OSINT & The Intelligence Cycle Part III: Processing Raw Intelligence
This OSINT part 3 post explains how to take the raw intelligence and refines it into forms better suited for exploitation and analysis.
Once enough raw intelligence is gathered from the collection phase, the next step is processing. This phase of the intelligence cycle takes the raw intelligence and refines it into forms better suited for exploitation and analysis. Processing keeps the analyst from having to reinspect every piece of raw intelligence (unless they choose to) while also ensuring the data is in a usable format (whether by language or filetype, for the analyst to further exploit). Although not the most exciting phase, processing can significantly cut down the overall time needed for analysis. Some of these tips and recommendations may overlap with the analysis and production phase, particularly if the same staff is responsible for both portions of the OSINT intelligence cycle. Whether I’m processing raw intelligence for myself or another analyst, my usual procedures include the following steps:
Transcribe, Translate and Decode
If an analyst cannot search, read, or understand the collected information, it poses no value for their analysis. Collected data should be translated, decrypted, or decoded into a human-readable format that the analyst understands. For videos or other media, have the content transcribed so that the analyst can scan for names, keywords, etc. without listening to the entire video or audio clip. If necessary, convert information stored in uncommon filetypes into those that the analysts are more likely to have the correct software to view and exploit. Be sure to also check for any relevant metadata or embedded text that might be overlooked.
Consolidate and Reduce
One purpose of the processing phase is to reduce the amount of raw information handed over to the analyst as not everything that was initially collected will be useful come time for analysis. A csv or pdf of 10,000 tweets from a target may only have 10-20 relevant tweets. When possible, extract only the relevant intelligence and omit any noise. Grouping similar or related intelligence together in one PDF or spreadsheet will also reduce the number of files or sources the analyst has to filter through. This allows an investigator to run analyses without having to find and open up multiple documents or sift through a sea of unrelated information surrounding relevant intelligence.

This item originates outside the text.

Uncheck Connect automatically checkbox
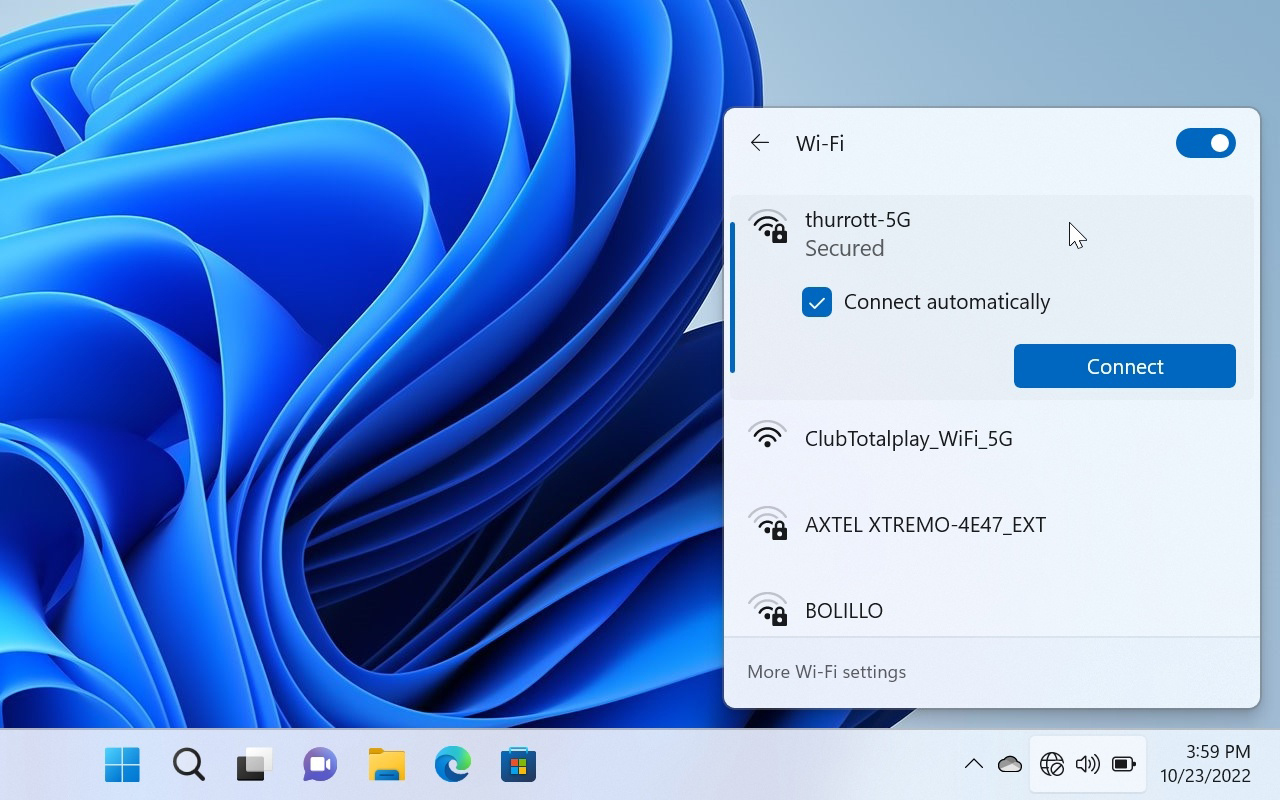 pos(817,302)
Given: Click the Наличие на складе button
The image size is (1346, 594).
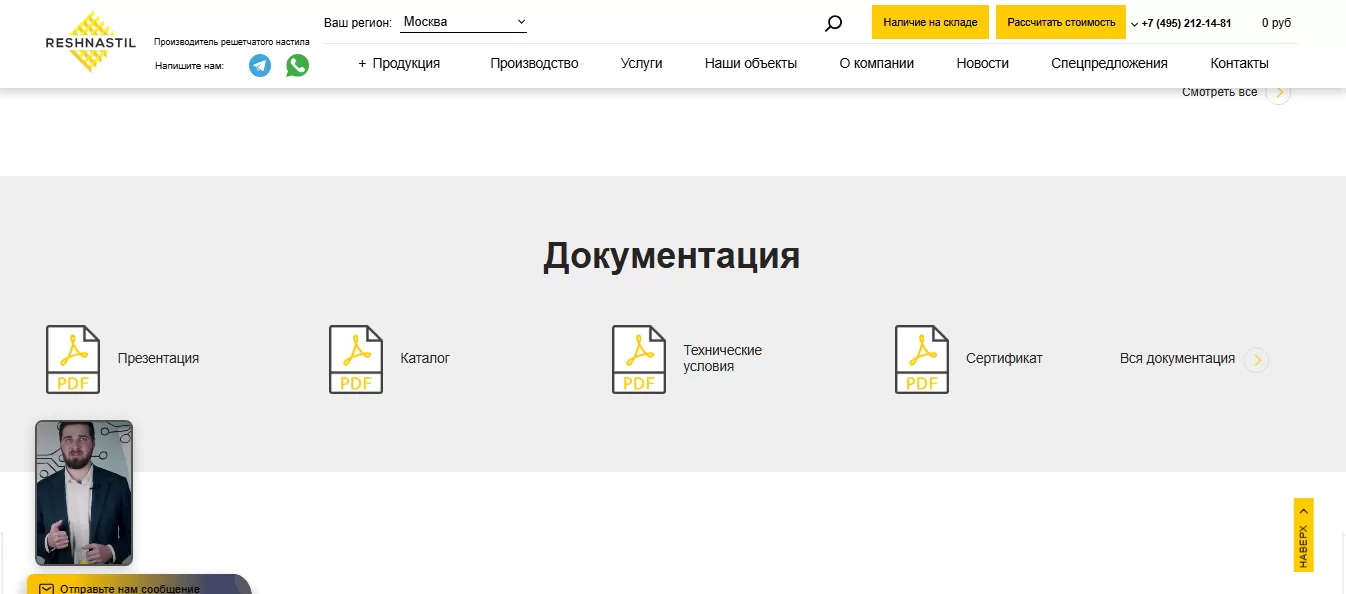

Organize and Retain Raw Intelligence
Just because the raw intelligence is filtered out by relevance does not mean the rest of the data can be deleted. Analysts may wish to view the raw collected intelligence, and it should remain available to them should they have any questions or want to confirm correct translation and transcription. Be sure to use informative naming schemes for files and folder structures to aid later searches. I often organize folder directories by platform and then by username with the individual filenames related to notable findings they contain. Organizing the collected data helps reduce the time an analyst spends looking for the right piece of raw data should they need to circle back.
Generate a Timeline
Intelligence gathered in the collection phase may contain time or date information that allows it to be mapped out on a timeline. Placing relevant intelligence in a timeline aids with tracking major events and may assist in showcasing overall activity and the relationships between events that would otherwise not be discernible due to intelligence gaps. By cross-checking the known sequence of events, a timeline also helps approximate a time and date for other events that might not have initially included such information.
Leverage Spreadsheets
Spreadsheets are one of the most versatile ways to view, sort, and manipulate raw data. They are also often accepted input types in various analysis and visualization tools such as Maltego and I2. Converting raw data into spreadsheet format allows analysts to quickly run different types of functions on the data, or convert it into charts and graphs to supplement their analyses, and get a high-level view of the overall data.
Conclusion
The OSINT intelligence cycle's processing phase takes the raw data gathered from the collection phase and refines it in preparation for analysis. Processing raw intelligence helps mitigate data overload for analysts and streamlines the next phase, analysis, and production, which takes this processed data and begins shaping it into an intelligence product.